Data provided:
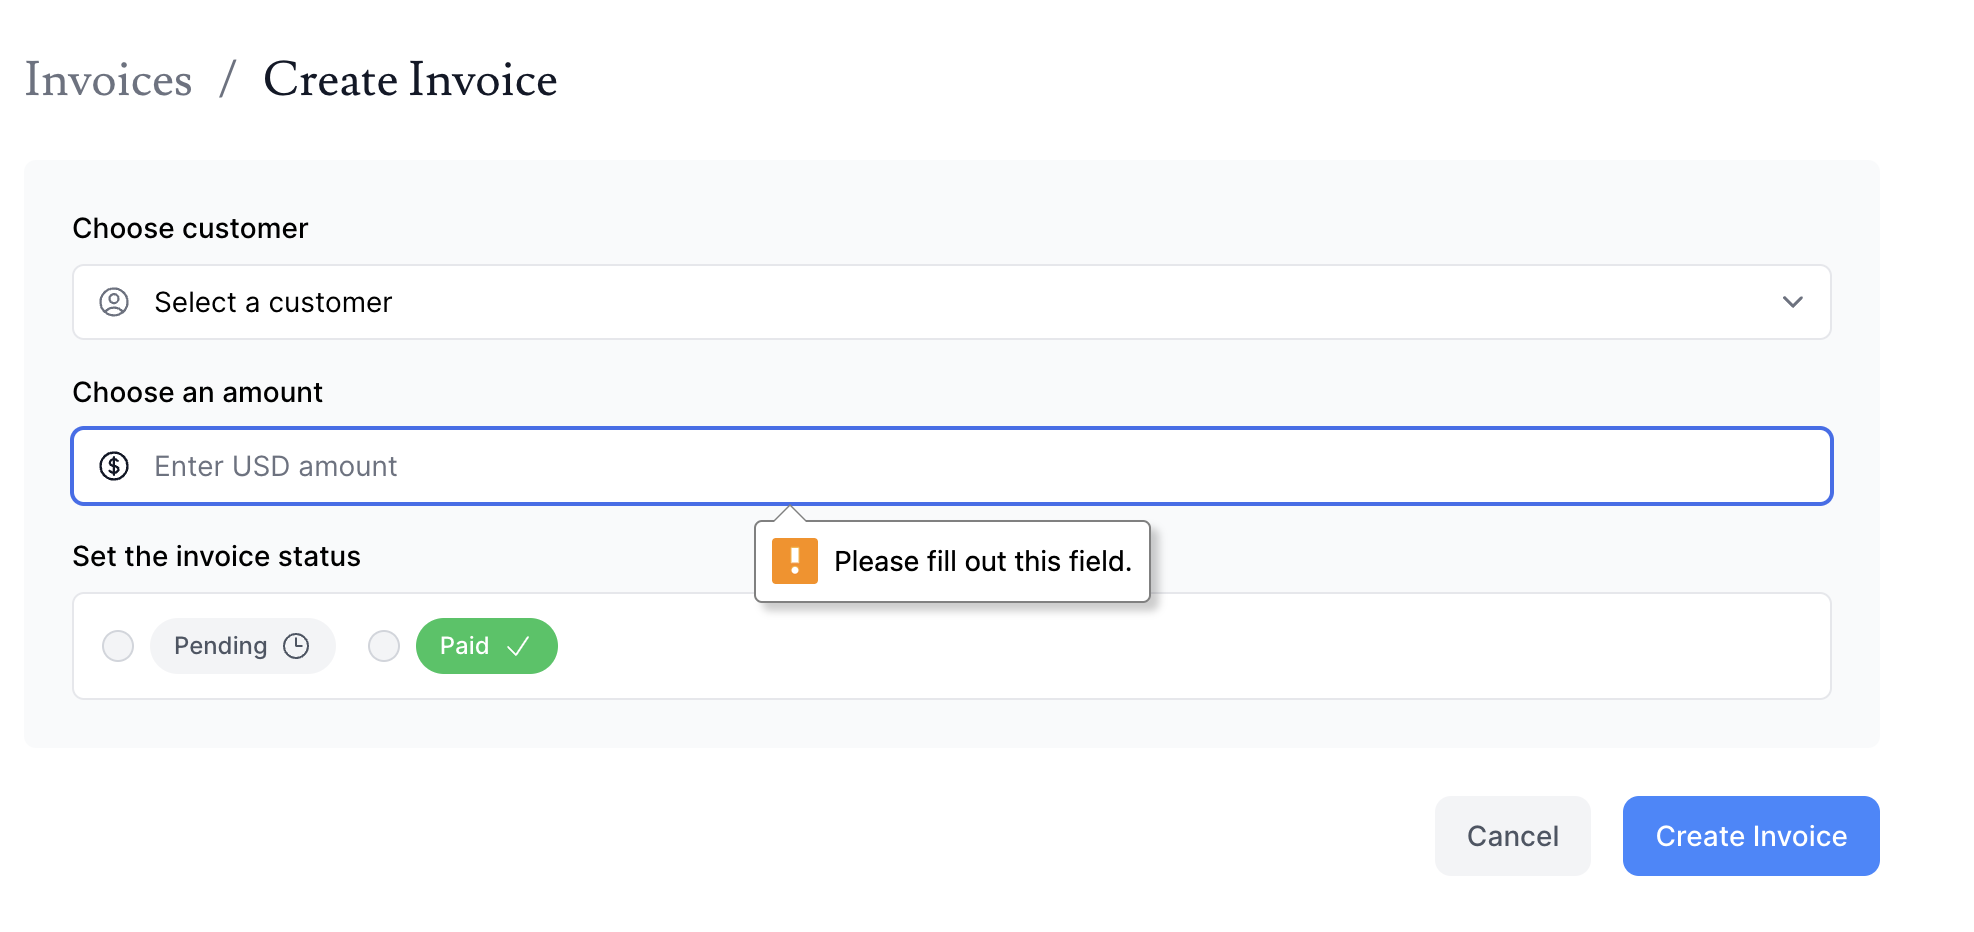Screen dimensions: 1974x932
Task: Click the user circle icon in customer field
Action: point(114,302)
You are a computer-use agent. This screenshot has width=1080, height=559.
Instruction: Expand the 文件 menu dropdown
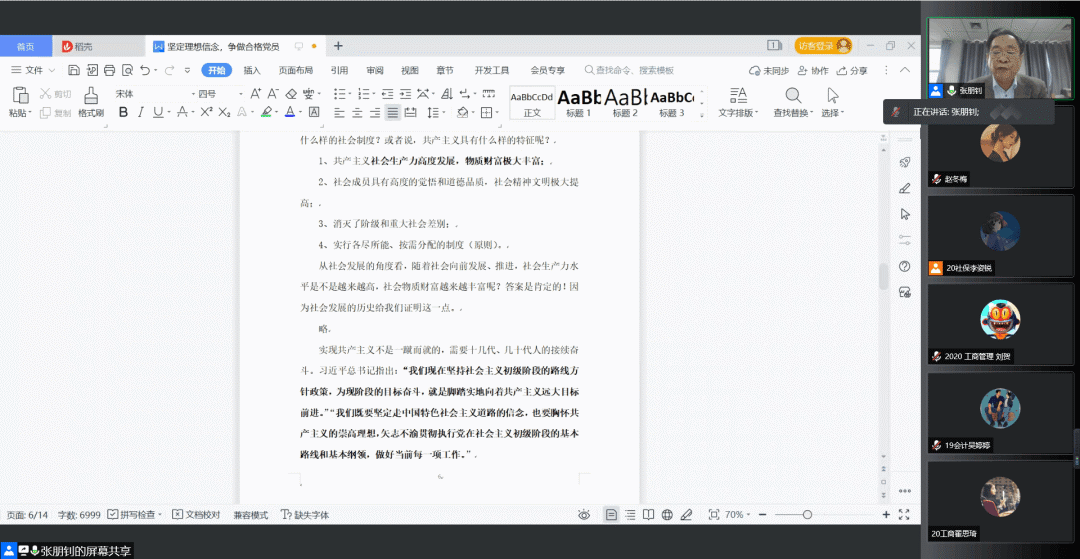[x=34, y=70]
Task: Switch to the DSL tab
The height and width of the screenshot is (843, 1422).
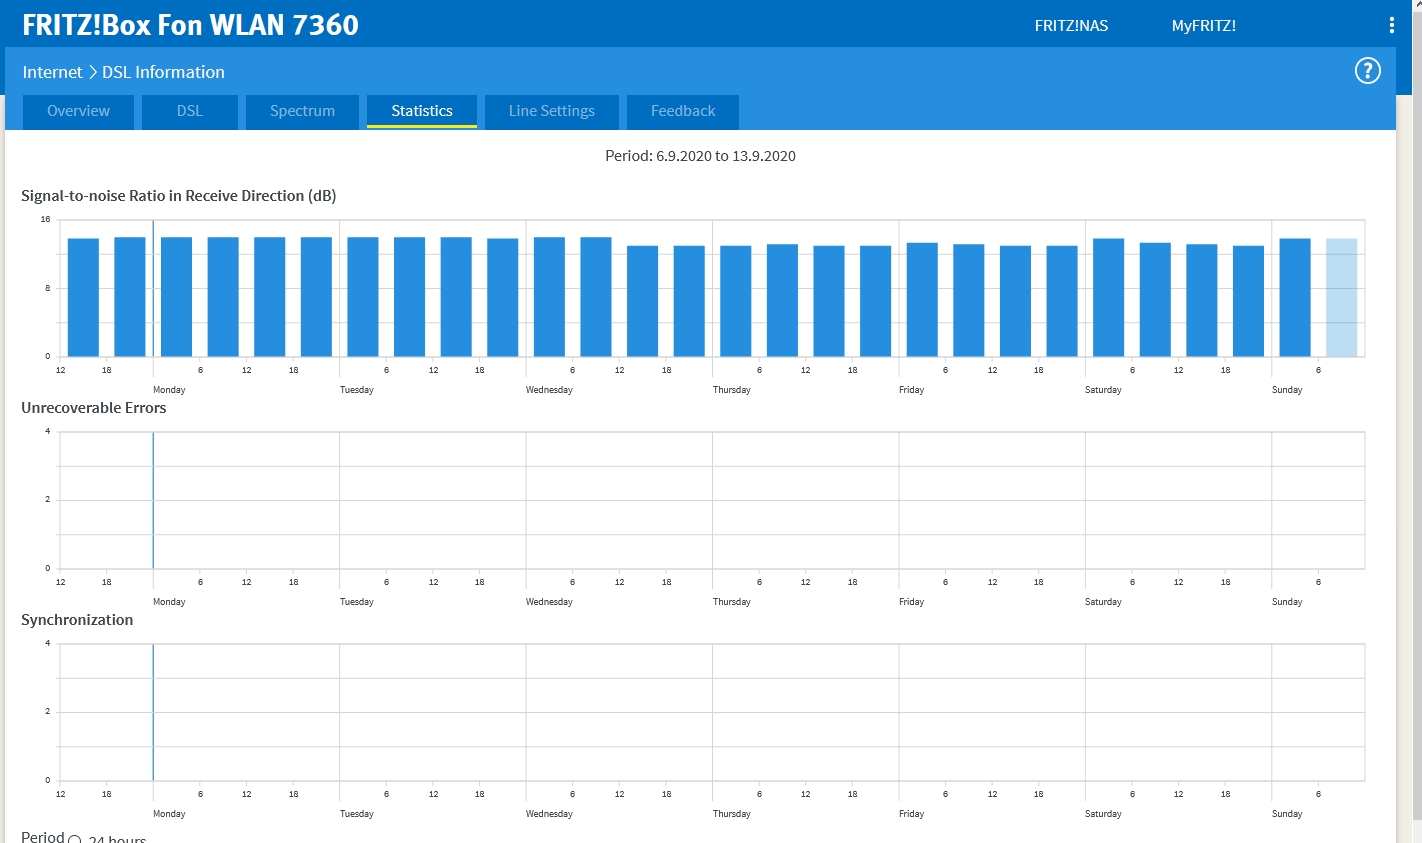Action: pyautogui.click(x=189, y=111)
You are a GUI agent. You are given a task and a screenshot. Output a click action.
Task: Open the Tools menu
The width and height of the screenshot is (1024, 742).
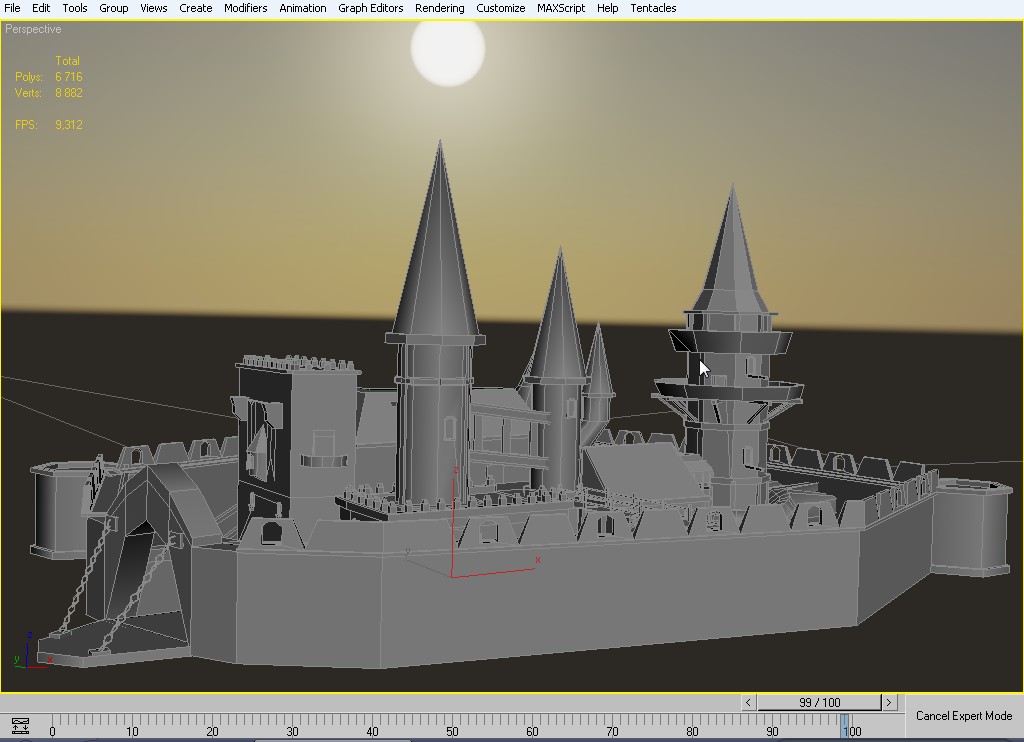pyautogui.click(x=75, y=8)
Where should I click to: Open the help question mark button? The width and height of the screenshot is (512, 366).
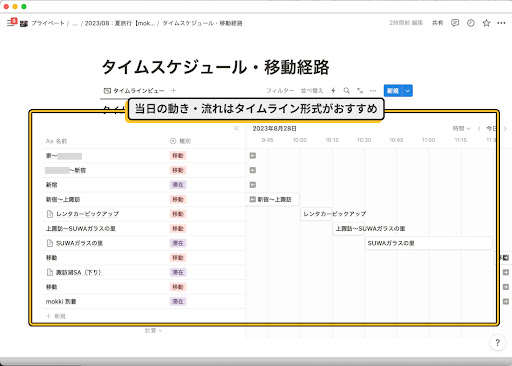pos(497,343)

Aim of the exercise: The expected output is the lines from the line that contains "Task: Switch to the DSL tab" through the last line of the material, reproduced exactly, with both ends present and pictures absent.

Task answer:
Task: Switch to the DSL tab
The height and width of the screenshot is (843, 1422).
Action: pyautogui.click(x=189, y=111)
You are a GUI agent. You are given a task and a screenshot. Output a click action.
Task: Open the Tools menu
The width and height of the screenshot is (1024, 742).
pyautogui.click(x=75, y=8)
Where should I click to: Open the help question mark button? The width and height of the screenshot is (512, 366).
pos(497,343)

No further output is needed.